## What to work on
**1)** Answer these questions from the passage about the new house:
(a) Besides the doctor, who was present in the consultorio?
(b) Where did the children play hide-and-seek?
(c) How many generations does the writer see handing off the house?
**2)** Carry on the passage about the new house after its final sentence.

Exercise text below:

Last Friday, we returned to our future apartment to sign the papers and meet the owners. This is when the real beauty of the house—it is hard to write “apartment” when it is larger than our house back home—revealed itself. In the doctor’s formal consultorio, which shares the first floor of the building, we met not only the doctor, but his wife and son, also a doctor, as well as his daughter and two of his granddaughters, one three and the other four.
While the men talked over the contract, the señora and I took Avery and the two little girls next door to run around in the empty house. And run they did. Back and forth across the tiled living room, through the swinging kitchen doors, out onto the patio where they checked out the mossy fountain, and then, when they managed to get away upstairs (wide, wood stairs with a 180º landing half-way to break a toddler’s fall), they played hide-and-seek in the built-in closets, their shrieks and giggles echoing in the all-but empty, freshly painted rooms.
“Don’t worry,” the girls’ mother told me in Spanish when she joined us. “There’s nothing up there that can hurt them.” She had been raised in that house herself.
The way I saw it, there were three generations handing off the house to us.

End of Exercise text.
Given information below:

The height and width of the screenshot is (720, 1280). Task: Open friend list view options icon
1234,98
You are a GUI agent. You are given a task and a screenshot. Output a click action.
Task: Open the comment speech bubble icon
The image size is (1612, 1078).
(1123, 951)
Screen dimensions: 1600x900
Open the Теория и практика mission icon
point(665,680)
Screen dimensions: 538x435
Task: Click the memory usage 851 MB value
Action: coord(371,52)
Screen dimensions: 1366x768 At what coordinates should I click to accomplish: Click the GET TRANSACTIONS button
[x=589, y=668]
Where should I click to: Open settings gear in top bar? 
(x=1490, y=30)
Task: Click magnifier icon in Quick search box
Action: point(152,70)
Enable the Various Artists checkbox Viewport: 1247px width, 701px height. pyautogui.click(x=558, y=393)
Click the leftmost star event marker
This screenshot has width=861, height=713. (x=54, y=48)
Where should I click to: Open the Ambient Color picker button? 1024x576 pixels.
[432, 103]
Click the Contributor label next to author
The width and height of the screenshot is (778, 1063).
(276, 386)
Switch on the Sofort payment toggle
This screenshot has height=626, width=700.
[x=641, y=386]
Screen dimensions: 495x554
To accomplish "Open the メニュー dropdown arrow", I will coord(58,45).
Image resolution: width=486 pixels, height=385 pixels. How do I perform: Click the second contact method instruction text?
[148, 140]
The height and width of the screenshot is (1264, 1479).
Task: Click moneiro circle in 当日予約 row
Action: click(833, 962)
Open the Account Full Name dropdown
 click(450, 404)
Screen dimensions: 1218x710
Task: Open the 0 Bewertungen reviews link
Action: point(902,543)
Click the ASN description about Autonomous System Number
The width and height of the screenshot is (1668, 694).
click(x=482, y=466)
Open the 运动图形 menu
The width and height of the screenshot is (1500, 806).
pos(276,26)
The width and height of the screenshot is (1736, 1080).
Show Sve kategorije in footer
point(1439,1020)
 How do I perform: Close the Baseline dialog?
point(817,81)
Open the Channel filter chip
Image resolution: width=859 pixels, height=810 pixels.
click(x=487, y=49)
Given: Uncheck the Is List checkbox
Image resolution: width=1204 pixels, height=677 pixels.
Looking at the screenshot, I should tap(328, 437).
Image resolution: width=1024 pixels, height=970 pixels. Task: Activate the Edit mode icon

End of Given information.

## Results in order
**1)**
(a) The doctor's wife, his son (also a doctor), his daughter, and two of his granddaughters.
(b) In the built-in closets upstairs.
(c) Three.

**2)**
But ceremony was not the extent of the generosity of the event. In fact, the rooms were not altogether empty because the señora had bought beds for us. And she was stocking the kitchen with pans, utensils, drinking glasses, silverware, even a licuadora for blending fruit into juices, from her home or purchased just for us.
Then still more furniture arrived, and a new refrigerator besides, and it wasn’t bottom-rack Wal-Mart stock (yes, Morelia has a Wal-Mart), but lovely coffee-colored oiled wood: a dining room table for six, and an entire living room set–couch, love seat, chair, table, and “chiffoniere”–carved with calla lily motifs.
So I stand humbled by how easy this process has been, by how beautiful the apartment is, and by the doctor and his family’s generosity and hospitality.
I’m not even quite sure how to say thank you, sufficiently, for a gesture that was made so out-of-hand to strangers.
And I stand abashed. I know that if the doctor’s charming family immigrated to my country, they would not feel the way that I do now.